China only buys $129 billion worth of goods from the USA so they can’t do a tit-for-tat tariff slug on $US200 million worth of goods, so how they retaliate remains an uncertainty for stock players. And not knowing ‘stuff’ is bad for stock markets.

Making the whole possible trade war escalate is a recent threat from the President that he has another $US267 billion worth of Chinese goods that are earmarked for tariffs, if trade talks don’t progress as he would prefer.

In a twist on what you’d expect, the Chinese have called in the trade referee — the World Trade Organisation — to support their claim against the US for hitting their products with anti-dumping duties. The Chinese are asking for support to get $US7 billion worth of compensation for penalties that have been imposed on Chinese exporters since 2013!

This is a sideshow to draw attention to the fact that the USA is a trade bully and China is looking for world economy support because they know most countries don’t like the game Trump is playing.

As this all unfolds, news comes that the US has asked to restart trade talks with China.
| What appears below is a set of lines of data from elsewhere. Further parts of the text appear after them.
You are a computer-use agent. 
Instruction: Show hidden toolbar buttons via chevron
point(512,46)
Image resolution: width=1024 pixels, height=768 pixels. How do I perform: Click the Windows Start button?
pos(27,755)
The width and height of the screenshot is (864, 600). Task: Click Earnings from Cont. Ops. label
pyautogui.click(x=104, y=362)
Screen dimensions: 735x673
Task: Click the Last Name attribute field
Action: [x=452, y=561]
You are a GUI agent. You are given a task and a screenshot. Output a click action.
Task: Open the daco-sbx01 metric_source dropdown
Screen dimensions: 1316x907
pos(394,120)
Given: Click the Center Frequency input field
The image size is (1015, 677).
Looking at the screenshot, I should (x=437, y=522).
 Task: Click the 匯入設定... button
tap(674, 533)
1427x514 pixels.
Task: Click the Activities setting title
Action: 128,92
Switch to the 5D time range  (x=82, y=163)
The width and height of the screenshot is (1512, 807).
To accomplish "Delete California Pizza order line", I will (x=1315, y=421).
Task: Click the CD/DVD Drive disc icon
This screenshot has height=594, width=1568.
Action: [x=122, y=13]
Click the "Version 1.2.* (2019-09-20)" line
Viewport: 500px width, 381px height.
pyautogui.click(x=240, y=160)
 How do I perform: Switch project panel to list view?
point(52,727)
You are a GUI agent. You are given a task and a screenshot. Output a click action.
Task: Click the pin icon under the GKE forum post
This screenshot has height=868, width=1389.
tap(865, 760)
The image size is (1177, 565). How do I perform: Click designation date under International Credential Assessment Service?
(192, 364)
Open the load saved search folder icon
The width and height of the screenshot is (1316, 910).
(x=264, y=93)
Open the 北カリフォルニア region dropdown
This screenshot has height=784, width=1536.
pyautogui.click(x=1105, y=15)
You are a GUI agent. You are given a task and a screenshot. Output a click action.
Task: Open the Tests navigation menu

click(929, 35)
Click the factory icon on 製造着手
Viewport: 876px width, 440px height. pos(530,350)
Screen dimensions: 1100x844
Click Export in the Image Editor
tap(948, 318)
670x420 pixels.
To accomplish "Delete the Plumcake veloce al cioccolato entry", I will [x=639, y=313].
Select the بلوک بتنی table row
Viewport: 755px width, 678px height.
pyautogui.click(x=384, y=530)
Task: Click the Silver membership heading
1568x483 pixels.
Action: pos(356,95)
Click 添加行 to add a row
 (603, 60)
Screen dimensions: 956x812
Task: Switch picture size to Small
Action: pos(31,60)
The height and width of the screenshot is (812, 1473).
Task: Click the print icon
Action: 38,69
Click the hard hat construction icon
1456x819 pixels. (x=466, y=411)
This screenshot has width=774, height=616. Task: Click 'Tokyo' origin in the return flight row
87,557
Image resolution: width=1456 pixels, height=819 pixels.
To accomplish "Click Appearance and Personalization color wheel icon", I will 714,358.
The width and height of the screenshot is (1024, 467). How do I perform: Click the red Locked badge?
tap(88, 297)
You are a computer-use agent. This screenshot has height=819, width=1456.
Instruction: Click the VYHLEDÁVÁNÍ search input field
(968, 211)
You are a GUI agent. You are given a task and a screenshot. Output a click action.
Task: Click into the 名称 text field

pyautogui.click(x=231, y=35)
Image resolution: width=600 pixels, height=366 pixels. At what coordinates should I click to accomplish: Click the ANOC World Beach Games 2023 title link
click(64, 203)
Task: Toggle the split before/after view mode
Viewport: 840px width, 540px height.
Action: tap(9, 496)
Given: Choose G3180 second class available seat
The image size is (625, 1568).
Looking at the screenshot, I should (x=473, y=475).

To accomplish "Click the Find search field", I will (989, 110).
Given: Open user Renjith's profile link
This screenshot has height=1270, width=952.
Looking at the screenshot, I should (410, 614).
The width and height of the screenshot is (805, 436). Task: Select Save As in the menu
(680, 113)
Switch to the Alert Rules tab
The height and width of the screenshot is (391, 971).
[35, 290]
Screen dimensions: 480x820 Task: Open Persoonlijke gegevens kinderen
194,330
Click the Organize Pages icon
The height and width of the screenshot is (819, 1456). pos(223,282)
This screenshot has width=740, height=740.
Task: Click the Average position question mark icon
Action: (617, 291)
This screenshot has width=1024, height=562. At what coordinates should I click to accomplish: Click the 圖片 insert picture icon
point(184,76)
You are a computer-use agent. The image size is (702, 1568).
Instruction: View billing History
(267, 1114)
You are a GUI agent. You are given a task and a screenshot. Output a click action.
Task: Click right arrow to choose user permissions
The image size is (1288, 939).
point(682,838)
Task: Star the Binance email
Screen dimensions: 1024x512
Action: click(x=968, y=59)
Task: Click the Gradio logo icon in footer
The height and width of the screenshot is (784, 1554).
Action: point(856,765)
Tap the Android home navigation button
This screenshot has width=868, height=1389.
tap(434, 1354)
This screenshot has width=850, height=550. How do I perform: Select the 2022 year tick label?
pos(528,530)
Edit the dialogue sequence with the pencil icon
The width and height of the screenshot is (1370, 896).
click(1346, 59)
According to Dow Jones wires, Treasury Secretary Steve Mnuchin sent an invitation to Chinese officials, proposing a meeting in the next few weeks to discuss trade issues.

Those who have done the numbers argue that a trade war would hurt China more than the USA. The Shanghai stock market is down 20% since this trade war trash talk started in May but it’s the uncertainty of how China might retaliate that worries stock players.

And from our stock market’s point of view, we don’t really need our number one export customer — China — to be in a losing battle with the USA, as we supply a lot of the raw materials inside the ‘stuff’ they sell to the States. Interestingly, at a Switzer Listed Investment Company Conference that I’ve been hosting this week, all the experts on commodities who run related funds believe the outlook for commodity prices is positive.

This can only be right if there is no real trade war with China and I can’t believe that President Trump can afford to create a real trade war because it would lead to a huge sell off on Wall Street. And we all know when the New York Stock Exchange sneezes, world markets catch a cold.

A huge market slump before the mid-term elections could not be great for the Republicans and a bad result could leave Donald as a lame duck President, though he still would be able to keep hitting China and others with trade sanctions, as this power actually rests with the President!

Interestingly, Art Cashin, the director of floor operations at the NYSE for UBS, thinks the stock market is due for a pullback, citing Goldman Sach’s bear market risk indicator, which is at the highest level in a couple of decades. A trade war with China would be like throwing a match into a barrel of petrol for the stock market right now.

Against this concern, CNBC’s Jim Cramer noted that stocks with heavy exposure to China have been on a recent rise, which he thinks suggests a real trade war might become a lower risk. A stock like Honeywell, which sells a big proportion of its products into China, is up 7% over the past month.

Let’s hope this tells us a Trump trade happy ending is possible.